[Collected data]
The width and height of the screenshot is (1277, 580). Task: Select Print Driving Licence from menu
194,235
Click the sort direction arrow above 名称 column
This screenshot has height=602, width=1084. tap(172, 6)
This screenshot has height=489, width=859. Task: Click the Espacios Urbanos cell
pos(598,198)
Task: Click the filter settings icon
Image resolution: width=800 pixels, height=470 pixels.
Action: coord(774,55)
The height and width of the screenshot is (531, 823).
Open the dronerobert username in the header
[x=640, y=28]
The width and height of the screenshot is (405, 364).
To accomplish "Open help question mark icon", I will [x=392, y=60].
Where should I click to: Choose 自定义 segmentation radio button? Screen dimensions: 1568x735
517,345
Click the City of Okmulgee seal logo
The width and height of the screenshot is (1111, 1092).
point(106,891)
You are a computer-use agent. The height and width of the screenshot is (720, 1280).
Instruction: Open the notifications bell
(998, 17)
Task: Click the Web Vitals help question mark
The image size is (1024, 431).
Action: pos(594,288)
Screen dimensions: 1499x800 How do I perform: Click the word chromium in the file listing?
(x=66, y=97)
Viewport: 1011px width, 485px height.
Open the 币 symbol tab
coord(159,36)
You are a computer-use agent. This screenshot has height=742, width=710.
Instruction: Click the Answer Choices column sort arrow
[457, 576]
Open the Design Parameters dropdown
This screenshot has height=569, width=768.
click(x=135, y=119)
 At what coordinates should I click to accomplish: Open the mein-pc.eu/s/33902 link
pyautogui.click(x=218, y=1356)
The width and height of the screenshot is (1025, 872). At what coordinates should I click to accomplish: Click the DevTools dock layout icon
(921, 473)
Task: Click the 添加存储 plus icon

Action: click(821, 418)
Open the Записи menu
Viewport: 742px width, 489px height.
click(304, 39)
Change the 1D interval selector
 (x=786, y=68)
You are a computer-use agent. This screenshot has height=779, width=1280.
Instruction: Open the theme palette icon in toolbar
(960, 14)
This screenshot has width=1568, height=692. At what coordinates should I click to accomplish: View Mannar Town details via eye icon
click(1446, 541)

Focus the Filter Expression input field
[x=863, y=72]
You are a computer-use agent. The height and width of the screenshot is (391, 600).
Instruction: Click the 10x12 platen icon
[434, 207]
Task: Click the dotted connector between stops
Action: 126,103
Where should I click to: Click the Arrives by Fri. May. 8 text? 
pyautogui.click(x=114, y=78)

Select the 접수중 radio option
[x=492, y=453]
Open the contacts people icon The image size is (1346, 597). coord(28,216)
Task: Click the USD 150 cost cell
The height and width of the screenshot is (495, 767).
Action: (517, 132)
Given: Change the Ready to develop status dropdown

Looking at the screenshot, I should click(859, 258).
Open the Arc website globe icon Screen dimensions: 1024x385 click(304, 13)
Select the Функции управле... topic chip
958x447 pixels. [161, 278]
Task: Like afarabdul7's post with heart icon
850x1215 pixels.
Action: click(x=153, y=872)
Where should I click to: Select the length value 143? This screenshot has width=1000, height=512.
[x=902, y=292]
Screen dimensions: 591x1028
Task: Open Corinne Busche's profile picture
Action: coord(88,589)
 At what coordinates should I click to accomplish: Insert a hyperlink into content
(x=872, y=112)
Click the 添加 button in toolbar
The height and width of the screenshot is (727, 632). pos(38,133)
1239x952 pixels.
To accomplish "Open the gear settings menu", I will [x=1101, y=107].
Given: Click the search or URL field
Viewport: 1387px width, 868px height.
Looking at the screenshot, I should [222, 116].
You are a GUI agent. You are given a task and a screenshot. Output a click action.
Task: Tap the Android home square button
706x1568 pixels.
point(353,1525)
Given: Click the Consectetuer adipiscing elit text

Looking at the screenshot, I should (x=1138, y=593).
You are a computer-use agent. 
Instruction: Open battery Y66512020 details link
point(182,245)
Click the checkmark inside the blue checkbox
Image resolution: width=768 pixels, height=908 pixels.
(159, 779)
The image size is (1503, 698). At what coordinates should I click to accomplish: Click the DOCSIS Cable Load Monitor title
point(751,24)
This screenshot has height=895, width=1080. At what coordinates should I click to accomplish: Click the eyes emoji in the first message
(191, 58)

* [Exercise instructions]
Lines above with the string "settings" need to be found and copied.

* [Written solution]
Task: Click the filter settings icon
To accomplish "Open the gear settings menu", I will [x=1101, y=107].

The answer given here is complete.